▶ EXERCISE SET
1 – In the passage on Dara's betrayal, revise the stretch from "One can almost" through "apparently sympathetic words." so that "headstrong impulsiveness" becomes "reckless haste".
2 – Translate this sentence from the passage on Dara's betrayal into French: "But when Javan Khan ascertained that Dara’s followers did not exceed two or three hundred men, he threw off all disguise."
3 – According to the passage on Dara's betrayal, into whose hands was Dara delivered at the army before Tata-Bakar?

▶ SELECTED EXCERPT
↓

Dara, as if hurried away by his evil genius, could not perceive the force of these arguments; remarking…that he did not believe it possible he should be betrayed by a man bound to him by such strong ties of gratitude. He departed, notwithstanding every solicitation; and soon afforded an additional and melancholy proof that the wicked feel not the weight of obligations when their interests demand the sacrifice of their benefactors.
One can almost sense Bernier coldly mocking Dara’s headstrong impulsiveness and the prince’s unsophisticated blind faith in the bona fides of his past beneficiaries – qualities quite unbecoming of an aspiring administrator – with a scornfully sarcastic tone disguised in apparently sympathetic words.
Bernier is equally unforgiving in his deployment of sardonic language while recording the tragic consequences of the prince’s foolish decision; and with a dramatic touch he records the scenes of Dara’s fall and humiliation at the hand of his detractors:
This robber, who imagined that Dara was attended by a large body of soldiers, received the Prince with apparent respect and cordiality, quartering his men upon the inhabitants, with particular injunctions to supply all their wants and treat them as friends and brethren. But when Javan Khan ascertained that Dara’s followers did not exceed two or three hundred men, he threw off all disguise. It is still doubtful whether he had been tampered with by Aureng-Zebe [Aurangzeb], or whether he were suddenly tempted to the commission of this monstrous crime. The sight of a few mules laden with the gold, which Dara had saved from the hands of the robbers, by whom he had been constantly harassed, very probably excited his cupidity. Be this as it may, the Patan [Pathan] having assembled, during the night, a considerable number of armed men, seized this gold, together with the women’s jewels, and fell upon Dara and Sipah Shikoh, killed the persons who attempted to defend them, and tied the Prince on the back of an elephant. The public executioner was ordered to sit behind, for the purpose of cutting off his head, upon the first appearance of resistance, either on his own part, or on that of any of his adherents; and in this degrading posture, Dara was carried to the army before Tata-Bakar and delivered into the hands of General Mir-Baba. This officer then commanded the Traitor, Javan Khan, to proceed with his prisoner, first to Lahor and afterwards to Dehli.

↑

▶ DATA LINES
↓

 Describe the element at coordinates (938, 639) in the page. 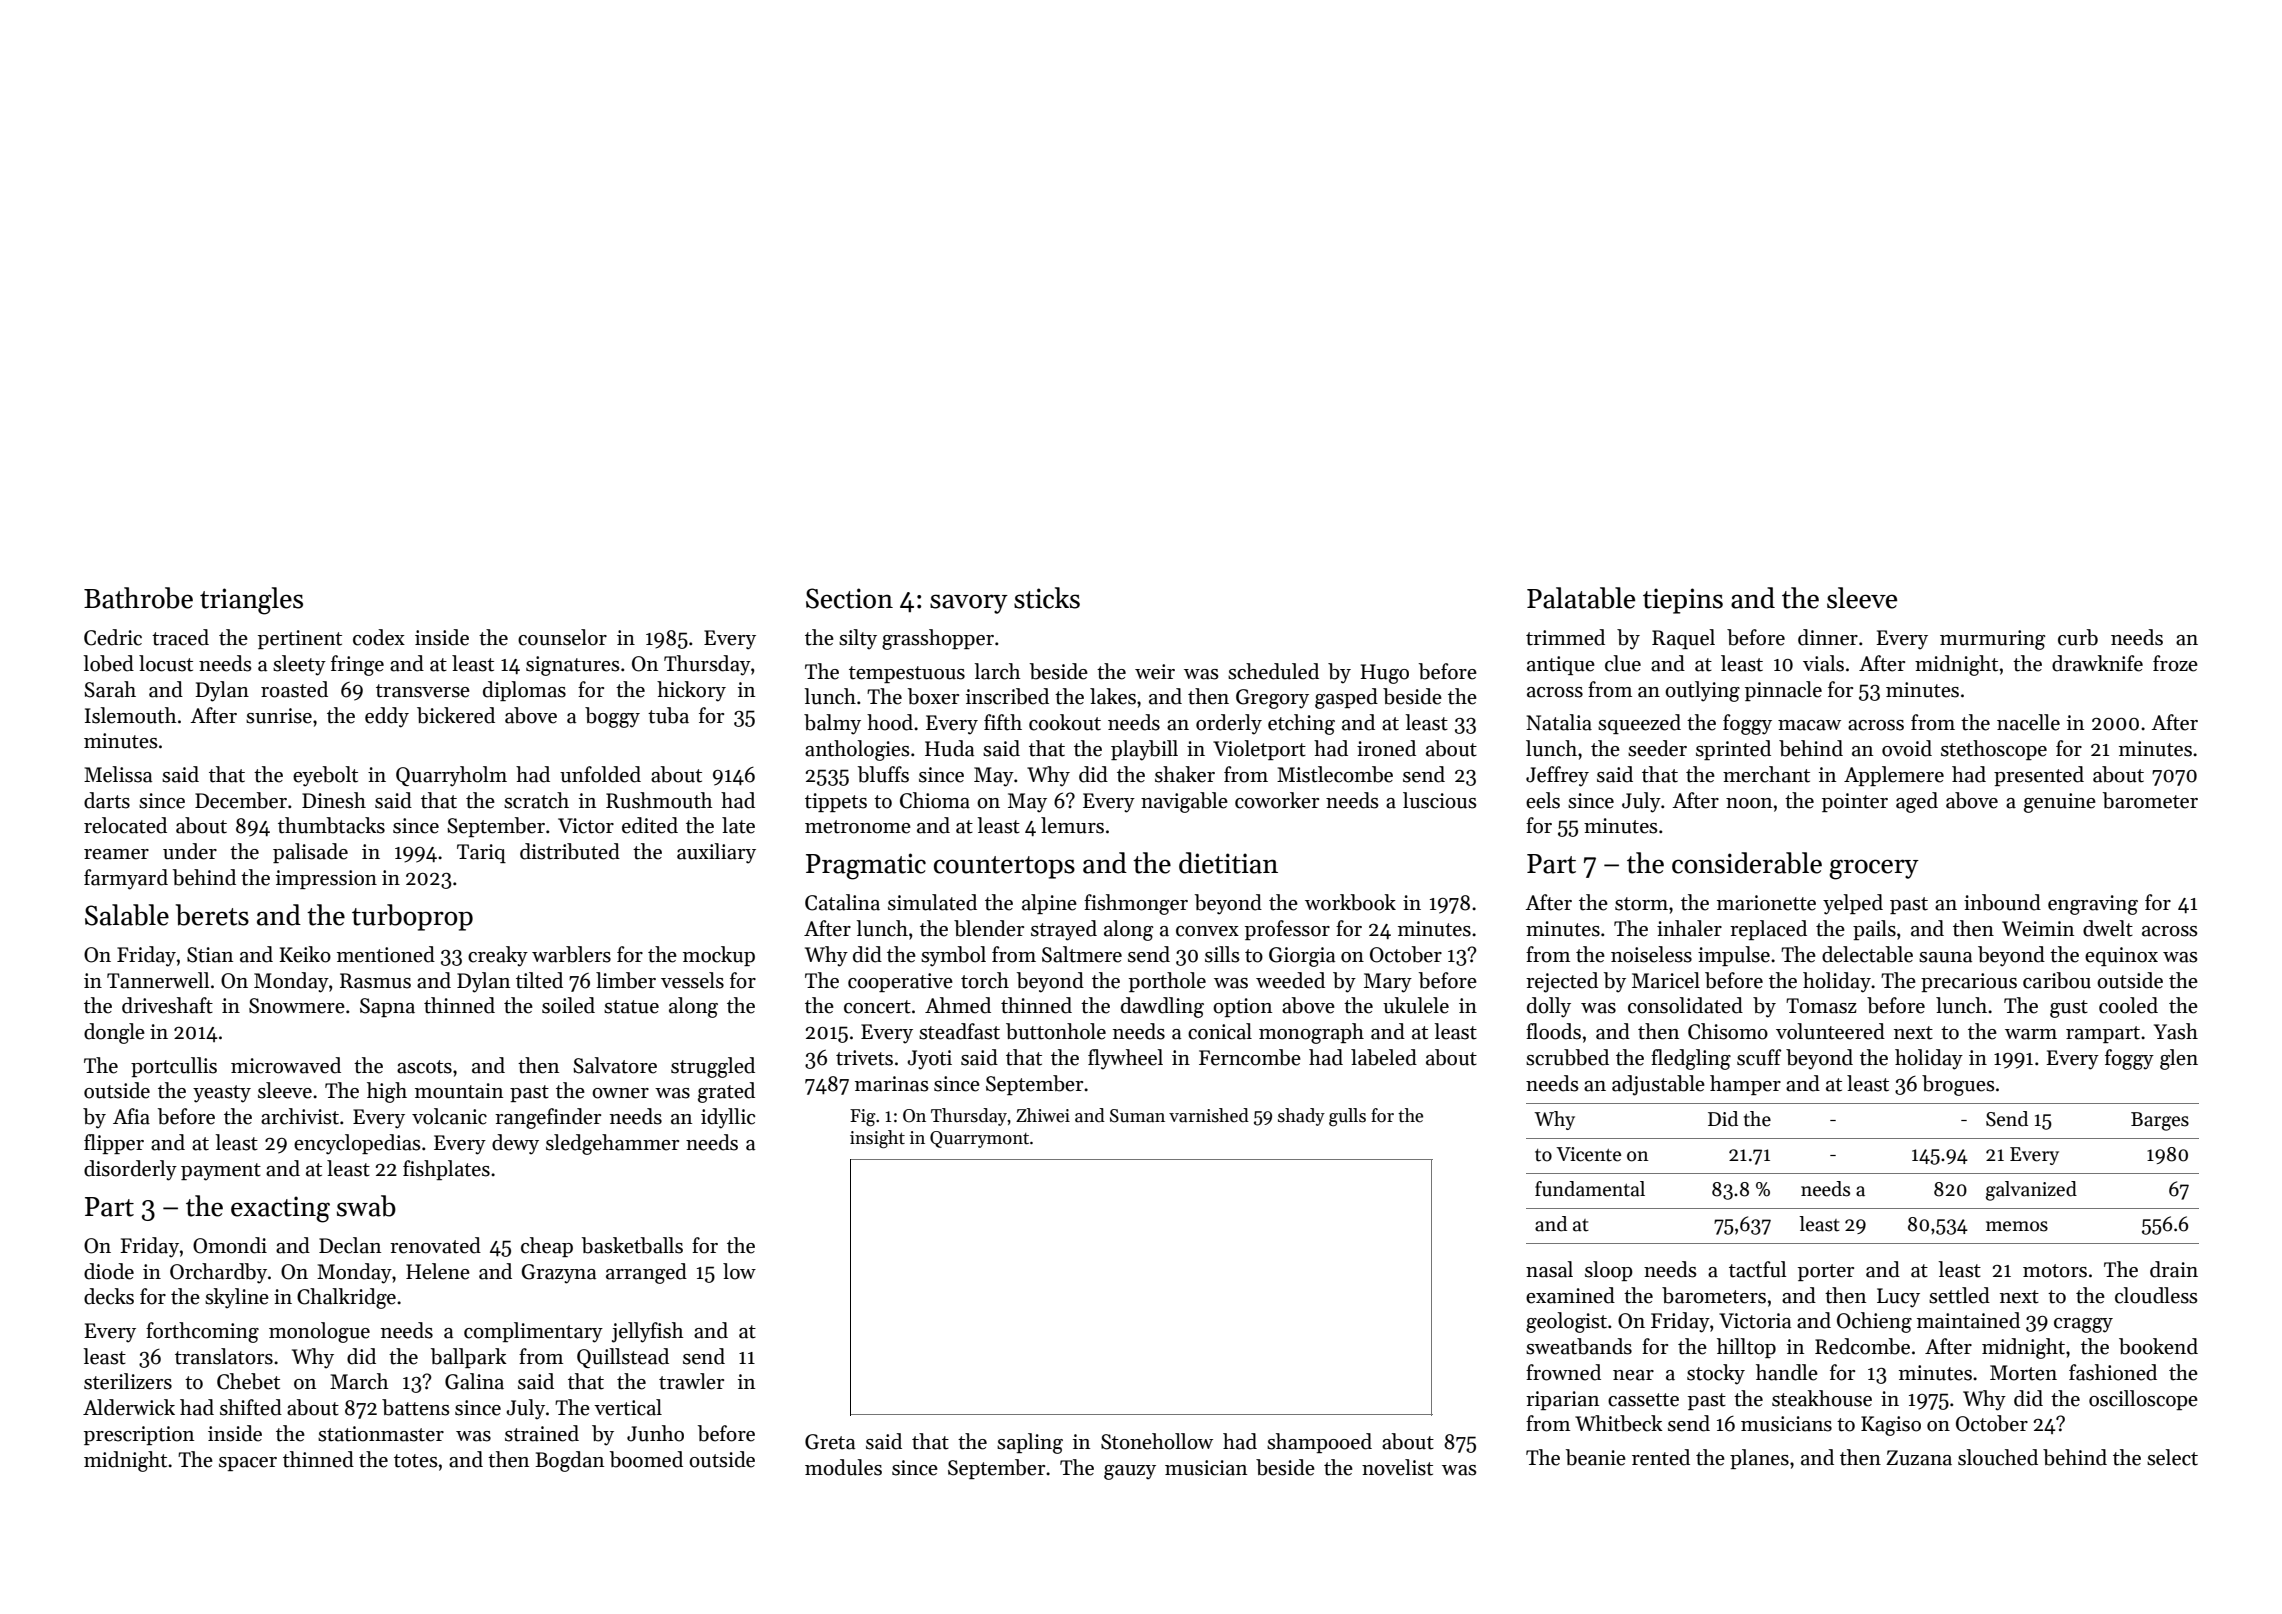

I see `grasshopper` at that location.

↑

▶ RESPONSES IN ORDER
1 –
One can almost sense Bernier coldly mocking Dara’s reckless haste and the prince’s unsophisticated blind faith in the bona fides of his past beneficiaries – qualities quite unbecoming of an aspiring administrator – with a scornfully sarcastic tone disguised in apparently sympathetic words.

2 – Mais lorsque Javan Khan s’assura que les partisans de Dara ne dépassaient pas deux ou trois cents hommes, il jeta le masque.

3 – General Mir-Baba